Mail Receivers should have no concerns in sending reports, as they do
not contain personal information. In all cases, the data within the
reports relates to the domain-level authentication information
provided by mail servers sending messages on behalf of the Domain
Owner. This information is necessary to assist Domain Owners in
implementing and maintaining DMARC.

Domain Owners should have no concerns in receiving reports, as they
do not contain personal information. The reports only contain
aggregated data related to the domain-level authentication details of
messages claiming to originate from their domain. This information
is essential for the proper implementation and operation of DMARC.
Domain Owners who are unable to receive reports for organizational
reasons can choose to exclusively direct the reports to an external
processor.

7.3. Feedback Leakage

Providing feedback reporting to Public Suffix Operators (PSOs) for a
Public Suffix Domain (PSD) [RFC9989] can, in some cases, cause
information to leak out of an organization to the PSO. This leakage
could potentially be utilized as part of a program of pervasive
surveillance (see [RFC7624]). There are roughly three cases to
consider:

Single Organization PSDs (e.g., ".mil"):
Aggregate reports based on PSD DMARC have the potential to contain
information about mail related to entities managed by the
organization. Since both the PSO and the Organizational Domain
Owners are common, there is no additional privacy risk for either
normal or non-existent domain reporting due to PSD DMARC.

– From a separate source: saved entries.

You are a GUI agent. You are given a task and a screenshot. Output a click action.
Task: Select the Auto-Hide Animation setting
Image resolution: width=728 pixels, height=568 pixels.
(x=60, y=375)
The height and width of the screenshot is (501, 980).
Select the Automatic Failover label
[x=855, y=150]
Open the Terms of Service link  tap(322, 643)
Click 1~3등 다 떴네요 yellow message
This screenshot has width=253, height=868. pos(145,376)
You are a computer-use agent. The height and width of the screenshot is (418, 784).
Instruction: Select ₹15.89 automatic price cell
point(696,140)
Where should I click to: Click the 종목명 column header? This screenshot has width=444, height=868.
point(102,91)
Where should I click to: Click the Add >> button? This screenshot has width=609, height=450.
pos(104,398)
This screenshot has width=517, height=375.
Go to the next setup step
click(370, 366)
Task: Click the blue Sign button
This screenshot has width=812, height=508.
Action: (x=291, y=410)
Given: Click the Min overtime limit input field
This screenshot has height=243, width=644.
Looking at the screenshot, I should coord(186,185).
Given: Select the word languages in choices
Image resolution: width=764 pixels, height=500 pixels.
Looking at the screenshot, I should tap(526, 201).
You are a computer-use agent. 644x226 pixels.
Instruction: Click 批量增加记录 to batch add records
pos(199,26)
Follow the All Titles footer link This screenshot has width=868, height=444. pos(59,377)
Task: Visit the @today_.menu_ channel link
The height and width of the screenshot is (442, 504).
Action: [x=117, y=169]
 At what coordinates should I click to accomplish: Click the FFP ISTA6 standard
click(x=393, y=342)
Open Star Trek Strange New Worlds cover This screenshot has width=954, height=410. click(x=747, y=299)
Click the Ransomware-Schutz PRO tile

Multi-organization PSDs requiring DMARC usage (e.g., ".bank"):
Aggregate reports based on PSD DMARC will only be generated for
domains that do not publish a DMARC Policy Record at the
Organizational Domain or host level. For domains that do publish
the required DMARC Policy Records, the feedback reporting
addresses of the Organizational Domain (or hosts) will be used.
The only direct risk of feedback leakage for these PSDs are for
Organizational Domains that are out of compliance with PSD policy.
Data on non-existent domains would be sent to the PSO.

Multi-organization PSDs not requiring DMARC usage (e.g., ".com"):
Privacy risks for Organizational Domains that have not deployed
DMARC within such PSDs can be significant. For non-DMARC
Organizational Domains, all DMARC feedback will be directed to the
PSO if that PSO itself has a DMARC Policy Record that specifies a
"rua" tag. Any non-DMARC Organizational Domain would have its
feedback reports redirected to the PSO. The content of such
reports, particularly for existing domains, is privacy sensitive.

PSOs will receive feedback on non-existent domains, which may be
similar to existing Organizational Domains. Feedback related to such
domains have a small risk of carrying information related to an
actual Organizational Domain. To minimize this potential concern,
PSD DMARC feedback MUST be limited to aggregate reports. Failure
reports carry more detailed information and present a greater risk.

8. Security Considerations

While reviewing this document and its security considerations, it is
ideal that the reader also review the Privacy Considerations section
above, as well as the privacy considerations and security
considerations in Sections 10 and 11 of [RFC9989].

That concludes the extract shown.